Il existe un épissage alternatif sur cinq sites dans l'α-neurexine et deux dans la β-neurexine ; plus de 2 000 variantes d'épissage sont possibles au total, suggèrent que les neurexines ont un rôle important dans la détermination de la spécificité des synapses[6].

Les protéines codées sont structurellement similaires à la laminine, à la slit et à l'agrine, trois autres protéines impliquées dans le guidage axonal et la synaptogenèse[6].

Les α-neurexines et les β-neurexines ont des domaines intracellulaires identiques mais des domaines extracellulaires différents. Le domaine extracellulaire de l'α-neurexine est composé de trois répétitions de neurexine qui contiennent chacune des domaines LNS (laminine, neurexine, globuline liant les hormones sexuelles) - EGF (facteur de croissance épidermique) - LNS. N1α se lie à une variété de ligands, y compris les neuroligines et les récepteurs GABA[2], bien que les neurones de chaque type de récepteur expriment des neurexines.

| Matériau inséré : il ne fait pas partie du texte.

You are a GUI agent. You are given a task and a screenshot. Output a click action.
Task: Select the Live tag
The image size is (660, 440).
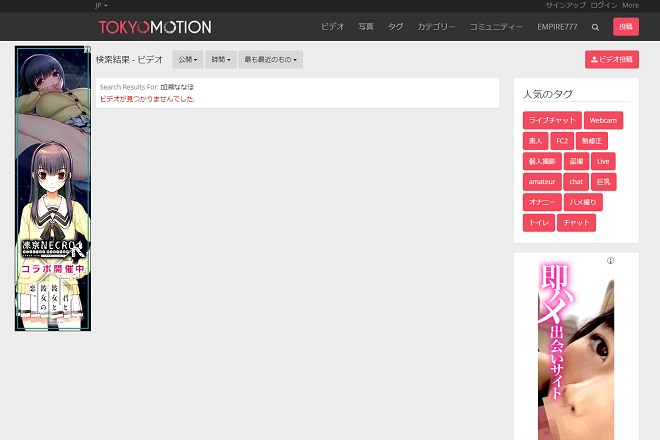pyautogui.click(x=602, y=161)
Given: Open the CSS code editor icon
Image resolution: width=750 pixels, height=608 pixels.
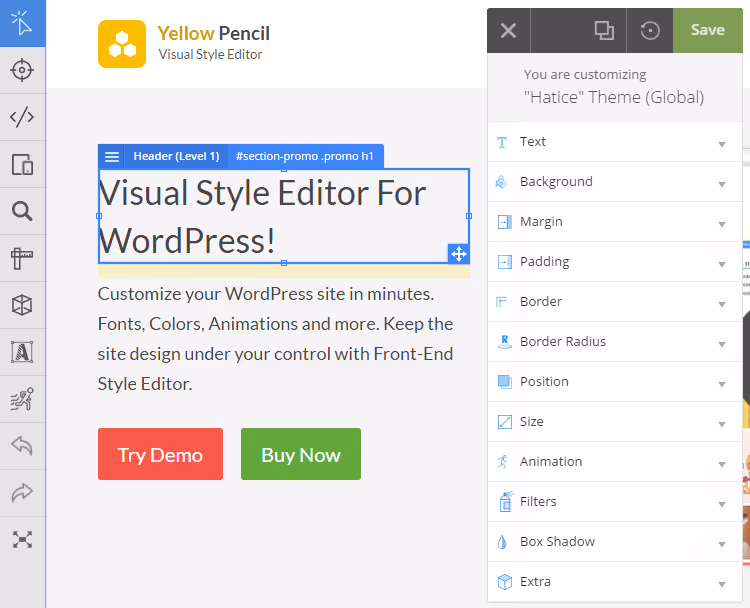Looking at the screenshot, I should click(x=22, y=117).
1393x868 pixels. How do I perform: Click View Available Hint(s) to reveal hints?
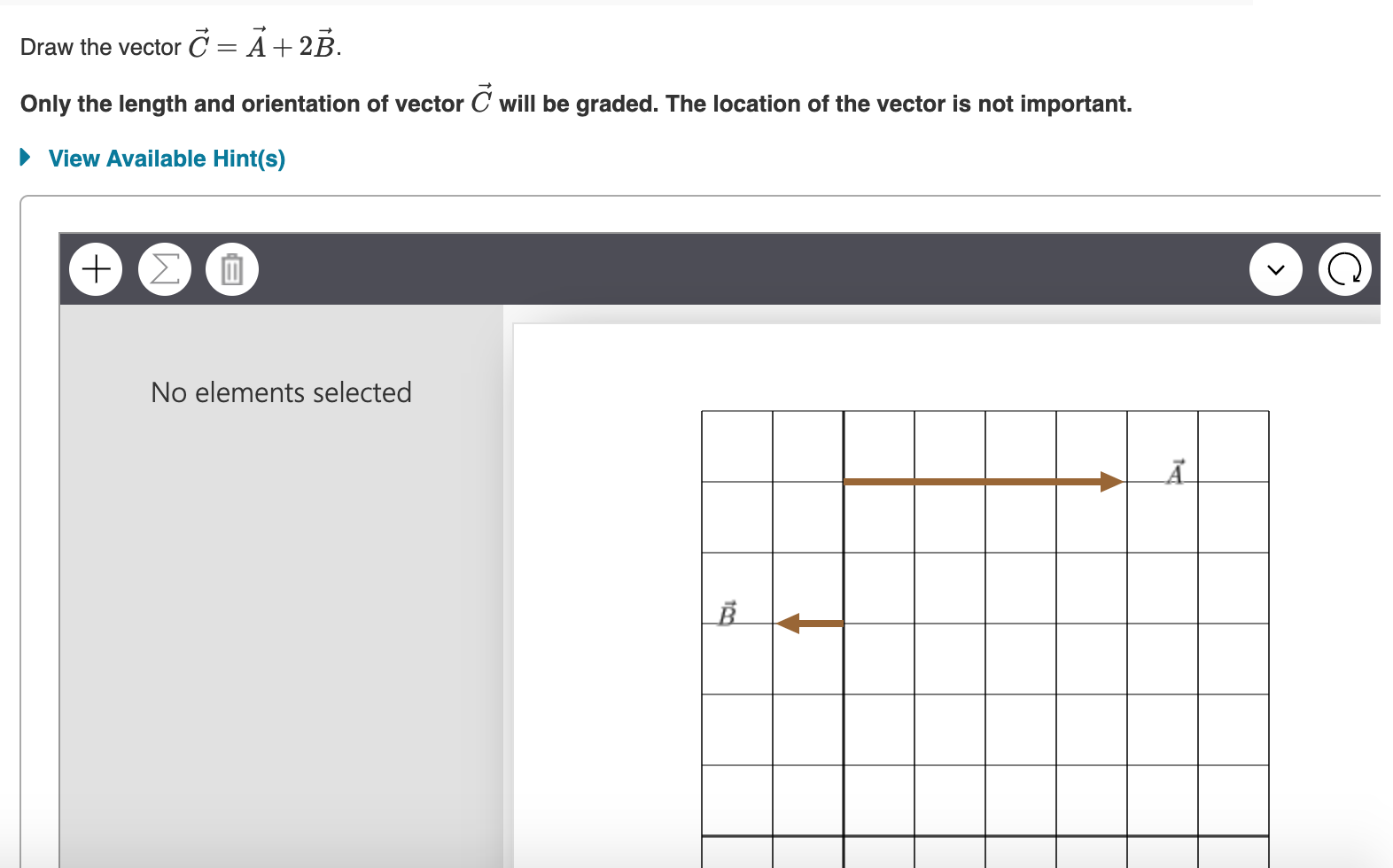coord(167,159)
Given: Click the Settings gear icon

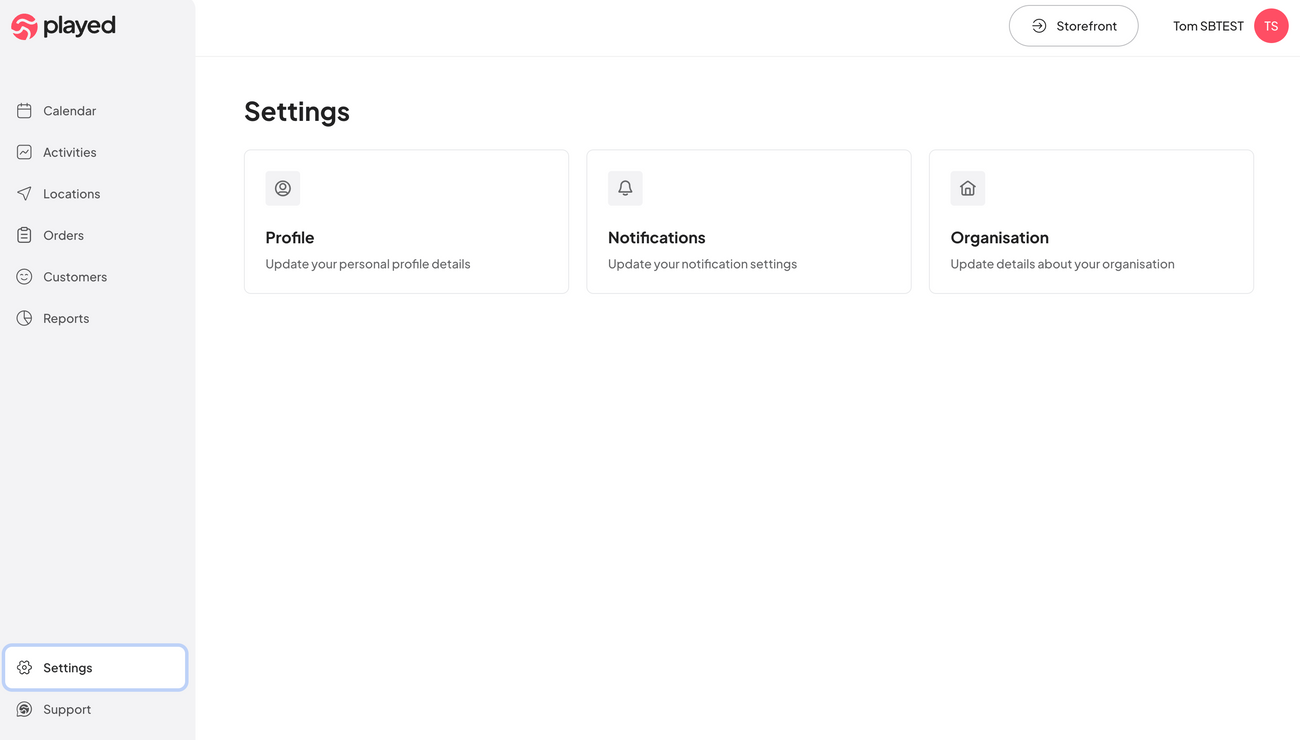Looking at the screenshot, I should [x=24, y=667].
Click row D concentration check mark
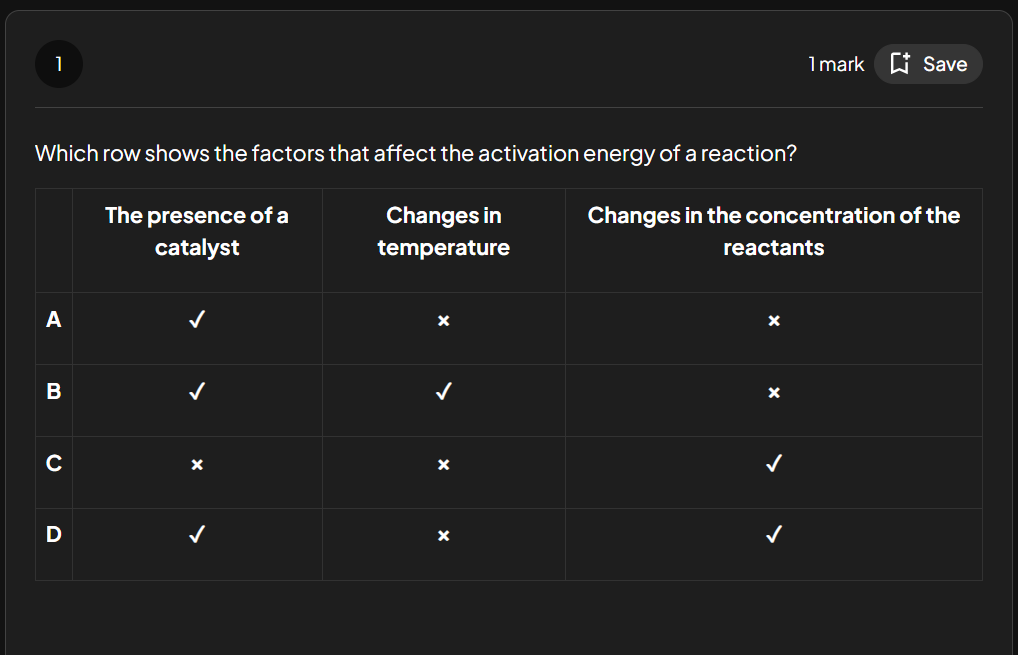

Les β-neurexines sont des versions plus courtes des α-neurexines, contenant un seul domaine LNS[7]. Les β-neurexines (situées en position présynaptique) agissent comme des récepteurs pour la neuroligine (situées en position post-synaptique). De plus, la β-Neurexine s'est également avérée jouer un rôle dans l'angiogenèse[8].

L'extrémité C-terminale de la courte section intracellulaire des deux types de neurexines se lie à la synaptotagmine et aux domaines PDZ (densité post-synaptique (PSD)-95/discs large/zona-occludens-1) de CASK et Mint. Ces interactions forment des connexions entre les vésicules synaptiques intracellulaires et les protéines de fusion[9]. Ainsi, les neurexines jouent un rôle important dans l'assemblage de la machinerie présynaptique et post-synaptique.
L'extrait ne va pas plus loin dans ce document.